Katja Novitskova's Post Internet Survival Guide looks like an archeology guide and a product catalogue. Novitskova 2011

Despite being less than 300 pages long, the Post Internet Survival Guide feels like a monolith. It was released in the middle of March, and I still find myself returning to it on frequent basis. It has the layout of a product catalogue, or perhaps an archeology guide, with apparently unrelated, small photos spread across the pages. The material featured ranges from e-waste to the carefully elaborate artworks. Most of it relates to extensions of our perception, by way of technology. The origin of the tools on display ranges from the ancient to the so advanced it looks alien. In different ways the guide seems to address the issue: How to survive in a world where corporations such as Google, Youtube, Facebook, Twitter and Tumblr are taking increasing control over our brains?

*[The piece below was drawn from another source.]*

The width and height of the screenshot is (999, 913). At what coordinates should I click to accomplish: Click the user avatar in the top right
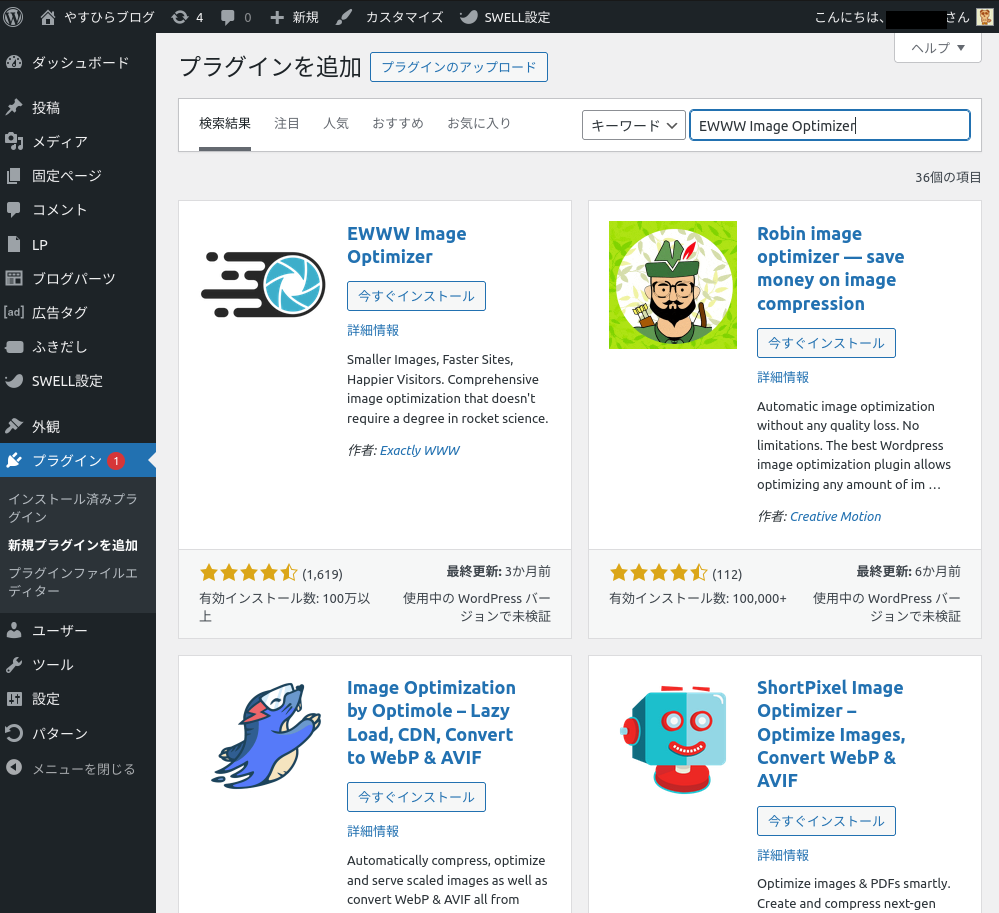coord(985,17)
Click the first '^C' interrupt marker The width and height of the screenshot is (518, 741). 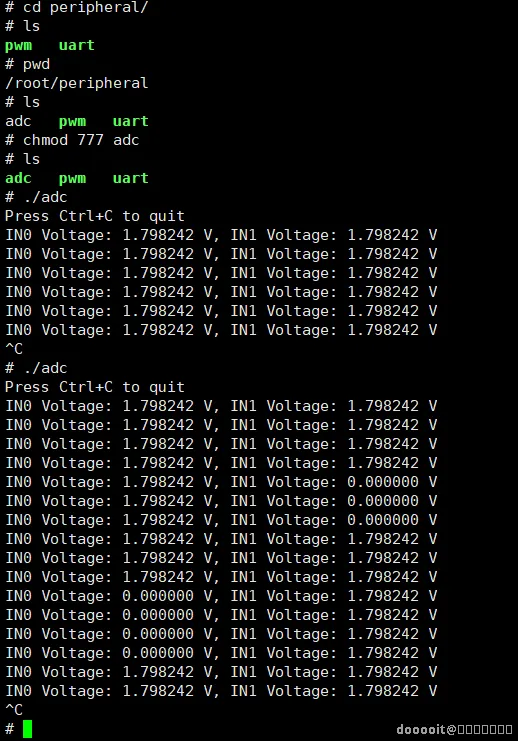14,349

The guide is divided into eight sections: SEIZE UPON THE SITUATION, USE ALL YOUR SENSES, REMEMBER WHERE YOU ARE, VALUE LIVING, IMPROVISE, VANQUISH FEAR AND PANIC, ACT LIKE THE NATIVES, LEARN BASIC SKILLS. As appropriate as these may seem, they were chosen by a controlled randomizer: they are the first results found by googling survival guide.

Most of the guide hovers in this state of mythical connecivity. The guide is a selection of image and text fragments culled from the web by Katja Novitskova. But rather than simply showing the personal preferences of the curator, there seems to be a profound link between what is displayed - one that places the material just outside the reach of rational comprehension.

Each page functions a cluster bomb of information, ready to explode in any direction the viewer lets it. Here the new symbols of spiritual guidance emerge: glowing screens, gateways to other dimensions, digital avatars, unseen forms of matter merging with the old world. The new rulers are placed next to the old: Mark Zuckerberg is pictured making a gesture similar to that of a Julius Caesar. The Google logo is liquified, put together with photos of warfare and flood. Firefox is identified as a spirit animal, pyramids are flipped over and the guide is filled with collections of digital signs, from loading icons to interfaces to useless buttons.

After the rush of discovery comes the question of the significance of all of this. None of it can do any harm to the rulers of the digital realms we inhabit. The point of the guide is obviously no such thing, and as a research of online symbols it mystifies rather than subverts. But as with any mystical language it risks only speaking to the initiated few.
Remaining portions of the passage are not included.